## [RECORD EXCERPTS]
** Start **
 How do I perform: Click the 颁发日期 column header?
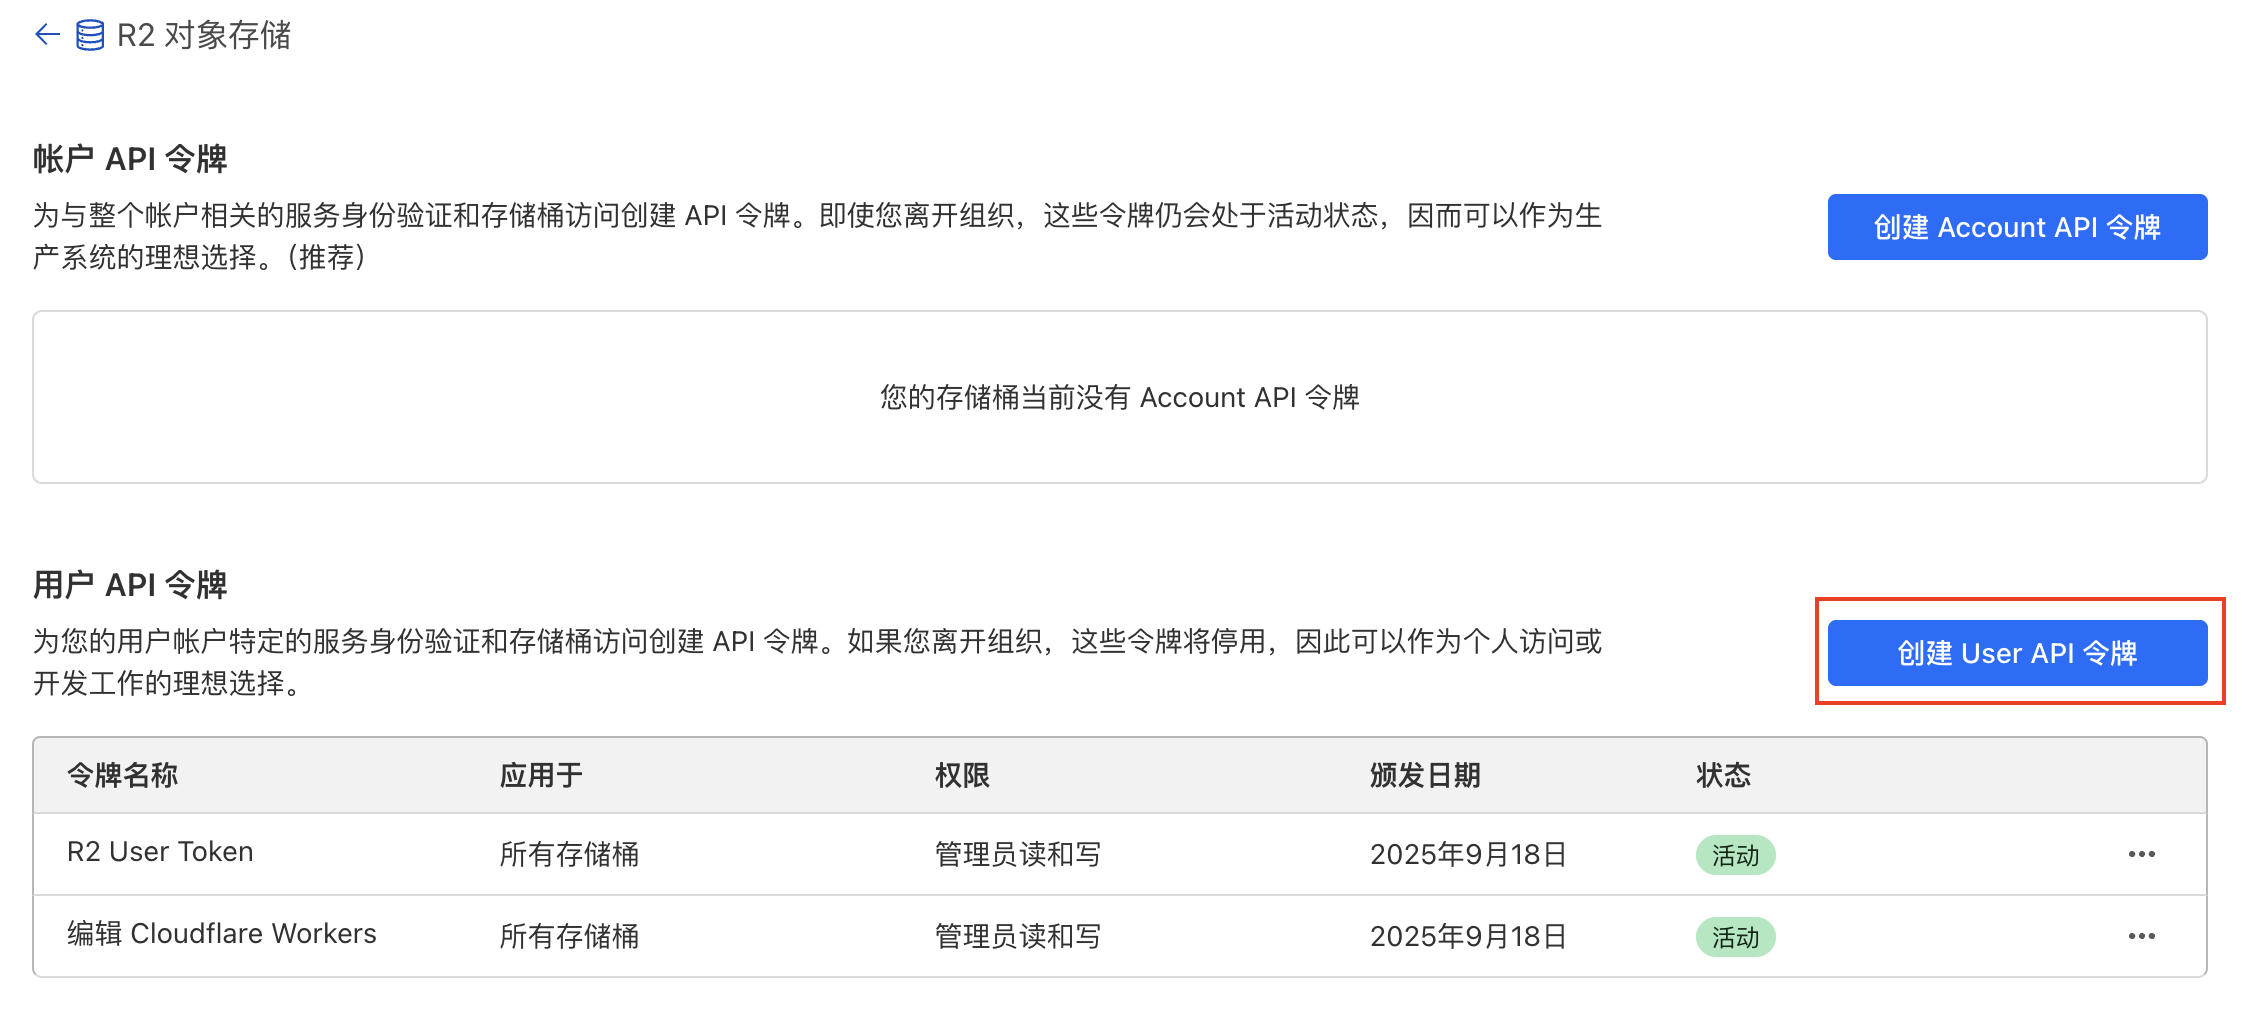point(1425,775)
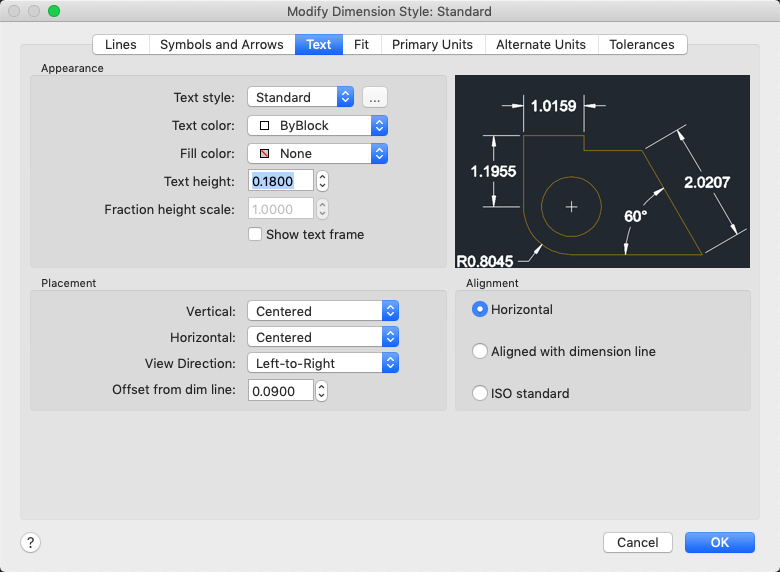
** End **
** Start **
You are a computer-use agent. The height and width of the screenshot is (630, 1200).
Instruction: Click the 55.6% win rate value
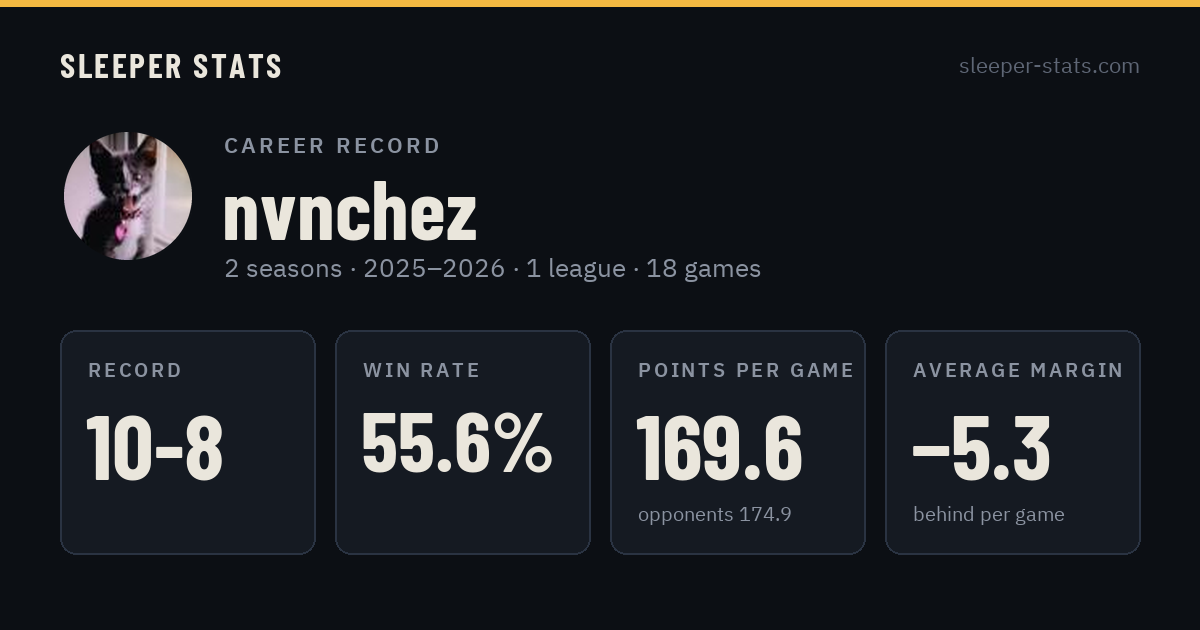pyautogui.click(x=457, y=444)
** End **
## [THE TASK]
Update the items starting with the line that contains "You are a computer-use" and going on through the line that contains "pyautogui.click(x=457, y=444)" by replacing "win rate" with "success rate" and leaving everything else unchanged. Give only those lines, without the pictures.

## [RESPONSE]
You are a computer-use agent. The height and width of the screenshot is (630, 1200).
Instruction: Click the 55.6% success rate value
pyautogui.click(x=457, y=444)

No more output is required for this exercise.